Give the data below as a JSON list of strings, with one string for each line and blank lines omitted.

* Begin Items *

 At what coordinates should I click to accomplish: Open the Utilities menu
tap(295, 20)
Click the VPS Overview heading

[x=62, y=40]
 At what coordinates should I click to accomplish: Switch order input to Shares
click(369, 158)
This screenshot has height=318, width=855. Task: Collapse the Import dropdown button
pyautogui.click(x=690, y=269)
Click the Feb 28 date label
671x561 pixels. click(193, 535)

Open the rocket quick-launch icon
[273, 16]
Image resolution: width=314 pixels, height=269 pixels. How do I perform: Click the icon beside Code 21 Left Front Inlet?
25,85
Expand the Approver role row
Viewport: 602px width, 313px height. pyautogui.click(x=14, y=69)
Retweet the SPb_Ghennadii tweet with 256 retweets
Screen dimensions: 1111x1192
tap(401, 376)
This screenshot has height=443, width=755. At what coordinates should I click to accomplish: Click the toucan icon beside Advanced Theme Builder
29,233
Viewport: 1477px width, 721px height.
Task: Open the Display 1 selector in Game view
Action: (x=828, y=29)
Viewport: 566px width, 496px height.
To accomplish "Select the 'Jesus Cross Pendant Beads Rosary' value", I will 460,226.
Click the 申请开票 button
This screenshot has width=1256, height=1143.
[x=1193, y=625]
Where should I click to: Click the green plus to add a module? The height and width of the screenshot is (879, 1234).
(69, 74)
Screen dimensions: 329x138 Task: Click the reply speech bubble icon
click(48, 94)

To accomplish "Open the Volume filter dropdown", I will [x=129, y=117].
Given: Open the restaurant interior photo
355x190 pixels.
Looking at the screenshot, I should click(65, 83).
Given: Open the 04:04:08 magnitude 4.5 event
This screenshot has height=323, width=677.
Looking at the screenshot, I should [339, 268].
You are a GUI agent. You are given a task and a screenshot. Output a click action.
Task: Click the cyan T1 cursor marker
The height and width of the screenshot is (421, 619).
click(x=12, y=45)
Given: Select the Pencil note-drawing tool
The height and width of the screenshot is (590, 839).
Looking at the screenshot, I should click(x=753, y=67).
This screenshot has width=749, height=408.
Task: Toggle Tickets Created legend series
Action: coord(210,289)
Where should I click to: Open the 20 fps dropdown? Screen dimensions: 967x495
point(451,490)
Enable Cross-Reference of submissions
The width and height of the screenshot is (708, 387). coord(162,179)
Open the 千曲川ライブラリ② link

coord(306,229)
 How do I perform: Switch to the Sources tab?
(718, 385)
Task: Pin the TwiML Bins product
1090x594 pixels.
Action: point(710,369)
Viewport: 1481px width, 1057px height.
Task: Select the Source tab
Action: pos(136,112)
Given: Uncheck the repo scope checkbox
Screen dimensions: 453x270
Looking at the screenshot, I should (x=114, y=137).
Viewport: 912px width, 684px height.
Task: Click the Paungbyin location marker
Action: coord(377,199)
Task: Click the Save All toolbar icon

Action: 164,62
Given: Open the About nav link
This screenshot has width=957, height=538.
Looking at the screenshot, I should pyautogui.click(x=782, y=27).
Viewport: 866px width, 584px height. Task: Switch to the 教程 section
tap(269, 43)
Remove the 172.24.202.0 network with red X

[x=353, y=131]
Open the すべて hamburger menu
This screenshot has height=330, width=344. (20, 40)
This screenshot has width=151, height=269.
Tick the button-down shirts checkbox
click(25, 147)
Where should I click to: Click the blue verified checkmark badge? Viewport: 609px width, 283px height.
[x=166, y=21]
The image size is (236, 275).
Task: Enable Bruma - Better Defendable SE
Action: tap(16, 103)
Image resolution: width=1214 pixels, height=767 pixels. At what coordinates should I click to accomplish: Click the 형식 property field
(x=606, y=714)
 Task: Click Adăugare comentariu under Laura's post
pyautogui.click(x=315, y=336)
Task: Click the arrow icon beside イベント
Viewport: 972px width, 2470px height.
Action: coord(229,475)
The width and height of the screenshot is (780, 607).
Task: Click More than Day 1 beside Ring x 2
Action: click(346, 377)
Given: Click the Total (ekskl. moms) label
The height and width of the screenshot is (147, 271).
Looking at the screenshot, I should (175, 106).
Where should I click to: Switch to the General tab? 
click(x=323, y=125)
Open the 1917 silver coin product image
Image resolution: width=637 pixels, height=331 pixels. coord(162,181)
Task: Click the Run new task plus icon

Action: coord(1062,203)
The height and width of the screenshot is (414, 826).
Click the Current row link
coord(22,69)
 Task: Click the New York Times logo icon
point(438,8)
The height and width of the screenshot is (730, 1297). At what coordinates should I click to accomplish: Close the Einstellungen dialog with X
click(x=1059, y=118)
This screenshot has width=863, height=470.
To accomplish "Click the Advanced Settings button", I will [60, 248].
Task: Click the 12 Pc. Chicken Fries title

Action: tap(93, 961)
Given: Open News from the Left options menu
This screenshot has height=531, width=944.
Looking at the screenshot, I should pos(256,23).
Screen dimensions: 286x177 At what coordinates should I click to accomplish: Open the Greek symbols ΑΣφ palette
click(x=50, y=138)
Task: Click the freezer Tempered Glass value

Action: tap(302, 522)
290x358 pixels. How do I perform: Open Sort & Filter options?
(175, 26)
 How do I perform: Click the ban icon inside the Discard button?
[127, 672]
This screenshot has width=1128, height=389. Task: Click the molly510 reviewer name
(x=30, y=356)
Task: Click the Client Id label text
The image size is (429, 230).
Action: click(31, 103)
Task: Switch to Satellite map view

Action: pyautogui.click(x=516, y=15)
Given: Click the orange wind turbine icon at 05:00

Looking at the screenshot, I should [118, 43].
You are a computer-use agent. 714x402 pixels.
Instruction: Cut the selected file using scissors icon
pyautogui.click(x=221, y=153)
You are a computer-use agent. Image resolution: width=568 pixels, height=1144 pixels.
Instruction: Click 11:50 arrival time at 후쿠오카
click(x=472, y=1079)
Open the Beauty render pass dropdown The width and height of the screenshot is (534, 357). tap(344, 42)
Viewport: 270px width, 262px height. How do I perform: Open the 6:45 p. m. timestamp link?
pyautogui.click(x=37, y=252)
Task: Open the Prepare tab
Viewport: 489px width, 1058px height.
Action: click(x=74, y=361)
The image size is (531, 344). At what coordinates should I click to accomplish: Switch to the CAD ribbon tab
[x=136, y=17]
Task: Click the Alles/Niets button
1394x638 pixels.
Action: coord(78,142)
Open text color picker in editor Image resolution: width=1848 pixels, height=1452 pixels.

* End Items *

▶ In response:
[
  " At what coordinates should I click to accomplish: Open the Utilities menu",
  "tap(295, 20)",
  "Click the VPS Overview heading",
  "[x=62, y=40]",
  " At what coordinates should I click to accomplish: Switch order input to Shares",
  "click(369, 158)",
  "This screenshot has height=318, width=855. Task: Collapse the Import dropdown button",
  "pyautogui.click(x=690, y=269)",
  "Click the Feb 28 date label",
  "671x561 pixels. click(193, 535)",
  "Open the rocket quick-launch icon",
  "[273, 16]",
  "Image resolution: width=314 pixels, height=269 pixels. How do I perform: Click the icon beside Code 21 Left Front Inlet?",
  "25,85",
  "Expand the Approver role row",
  "Viewport: 602px width, 313px height. pyautogui.click(x=14, y=69)",
  "Retweet the SPb_Ghennadii tweet with 256 retweets",
  "Screen dimensions: 1111x1192",
  "tap(401, 376)",
  "This screenshot has height=443, width=755. At what coordinates should I click to accomplish: Click the toucan icon beside Advanced Theme Builder",
  "29,233",
  "Viewport: 1477px width, 721px height.",
  "Task: Open the Display 1 selector in Game view",
  "Action: (x=828, y=29)",
  "Viewport: 566px width, 496px height.",
  "To accomplish \"Select the 'Jesus Cross Pendant Beads Rosary' value\", I will 460,226.",
  "Click the 申请开票 button",
  "This screenshot has width=1256, height=1143.",
  "[x=1193, y=625]",
  "Where should I click to: Click the green plus to add a module? The height and width of the screenshot is (879, 1234).",
  "(69, 74)",
  "Screen dimensions: 329x138 Task: Click the reply speech bubble icon",
  "click(48, 94)",
  "To accomplish \"Open the Volume filter dropdown\", I will [x=129, y=117].",
  "Given: Open the restaurant interior photo",
  "355x190 pixels.",
  "Looking at the screenshot, I should click(65, 83).",
  "Given: Open the 04:04:08 magnitude 4.5 event",
  "This screenshot has height=323, width=677.",
  "Looking at the screenshot, I should [339, 268].",
  "You are a GUI agent. You are given a task and a screenshot. Output a click action.",
  "Task: Click the cyan T1 cursor marker",
  "The height and width of the screenshot is (421, 619).",
  "click(x=12, y=45)",
  "Given: Select the Pencil note-drawing tool",
  "The height and width of the screenshot is (590, 839).",
  "Looking at the screenshot, I should click(x=753, y=67).",
  "This screenshot has width=749, height=408.",
  "Task: Toggle Tickets Created legend series",
  "Action: coord(210,289)",
  "Where should I click to: Open the 20 fps dropdown? Screen dimensions: 967x495",
  "point(451,490)",
  "Enable Cross-Reference of submissions",
  "The width and height of the screenshot is (708, 387). coord(162,179)",
  "Open the 千曲川ライブラリ② link",
  "coord(306,229)",
  " How do I perform: Switch to the Sources tab?",
  "(718, 385)",
  "Task: Pin the TwiML Bins product",
  "1090x594 pixels.",
  "Action: point(710,369)",
  "Viewport: 1481px width, 1057px height.",
  "Task: Select the Source tab",
  "Action: pos(136,112)",
  "Given: Uncheck the repo scope checkbox",
  "Screen dimensions: 453x270",
  "Looking at the screenshot, I should (x=114, y=137).",
  "Viewport: 912px width, 684px height.",
  "Task: Click the Paungbyin location marker",
  "Action: coord(377,199)",
  "Task: Click the Save All toolbar icon",
  "Action: 164,62",
  "Given: Open the About nav link",
  "This screenshot has width=957, height=538.",
  "Looking at the screenshot, I should pyautogui.click(x=782, y=27).",
  "Viewport: 866px width, 584px height. Task: Switch to the 教程 section",
  "tap(269, 43)",
  "Remove the 172.24.202.0 network with red X",
  "[x=353, y=131]",
  "Open the すべて hamburger menu",
  "This screenshot has height=330, width=344. (20, 40)",
  "This screenshot has width=151, height=269.",
  "Tick the button-down shirts checkbox",
  "click(25, 147)",
  "Where should I click to: Click the blue verified checkmark badge? Viewport: 609px width, 283px height.",
  "[x=166, y=21]",
  "The image size is (236, 275).",
  "Task: Enable Bruma - Better Defendable SE",
  "Action: tap(16, 103)",
  "Image resolution: width=1214 pixels, height=767 pixels. At what coordinates should I click to accomplish: Click the 형식 property field",
  "(x=606, y=714)",
  " Task: Click Adăugare comentariu under Laura's post",
  "pyautogui.click(x=315, y=336)",
  "Task: Click the arrow icon beside イベント",
  "Viewport: 972px width, 2470px height.",
  "Action: coord(229,475)",
  "The width and height of the screenshot is (780, 607).",
  "Task: Click More than Day 1 beside Ring x 2",
  "Action: click(346, 377)",
  "Given: Click the Total (ekskl. moms) label",
  "The height and width of the screenshot is (147, 271).",
  "Looking at the screenshot, I should (175, 106).",
  "Where should I click to: Switch to the General tab? ",
  "click(x=323, y=125)",
  "Open the 1917 silver coin product image",
  "Image resolution: width=637 pixels, height=331 pixels. coord(162,181)",
  "Task: Click the Run new task plus icon",
  "Action: coord(1062,203)",
  "The height and width of the screenshot is (414, 826).",
  "Click the Current row link",
  "coord(22,69)",
  " Task: Click the New York Times logo icon",
  "point(438,8)",
  "The height and width of the screenshot is (730, 1297). At what coordinates should I click to accomplish: Close the Einstellungen dialog with X",
  "click(x=1059, y=118)",
  "This screenshot has width=863, height=470.",
  "To accomplish \"Click the Advanced Settings button\", I will [60, 248].",
  "Task: Click the 12 Pc. Chicken Fries title",
  "Action: tap(93, 961)",
  "Given: Open News from the Left options menu",
  "This screenshot has height=531, width=944.",
  "Looking at the screenshot, I should pos(256,23).",
  "Screen dimensions: 286x177 At what coordinates should I click to accomplish: Open the Greek symbols ΑΣφ palette",
  "click(x=50, y=138)",
  "Task: Click the freezer Tempered Glass value",
  "Action: tap(302, 522)",
  "290x358 pixels. How do I perform: Open Sort & Filter options?",
  "(175, 26)",
  " How do I perform: Click the ban icon inside the Discard button?",
  "[127, 672]",
  "This screenshot has width=1128, height=389. Task: Click the molly510 reviewer name",
  "(x=30, y=356)",
  "Task: Click the Client Id label text",
  "The image size is (429, 230).",
  "Action: click(31, 103)",
  "Task: Switch to Satellite map view",
  "Action: pyautogui.click(x=516, y=15)",
  "Given: Click the orange wind turbine icon at 05:00",
  "Looking at the screenshot, I should [118, 43].",
  "You are a computer-use agent. 714x402 pixels.",
  "Instruction: Cut the selected file using scissors icon",
  "pyautogui.click(x=221, y=153)",
  "You are a computer-use agent. Image resolution: width=568 pixels, height=1144 pixels.",
  "Instruction: Click 11:50 arrival time at 후쿠오카",
  "click(x=472, y=1079)",
  "Open the Beauty render pass dropdown The width and height of the screenshot is (534, 357). tap(344, 42)",
  "Viewport: 270px width, 262px height. How do I perform: Open the 6:45 p. m. timestamp link?",
  "pyautogui.click(x=37, y=252)",
  "Task: Open the Prepare tab",
  "Viewport: 489px width, 1058px height.",
  "Action: click(x=74, y=361)",
  "The image size is (531, 344). At what coordinates should I click to accomplish: Switch to the CAD ribbon tab",
  "[x=136, y=17]",
  "Task: Click the Alles/Niets button",
  "1394x638 pixels.",
  "Action: coord(78,142)",
  "Open text color picker in editor Image resolution: width=1848 pixels, height=1452 pixels."
]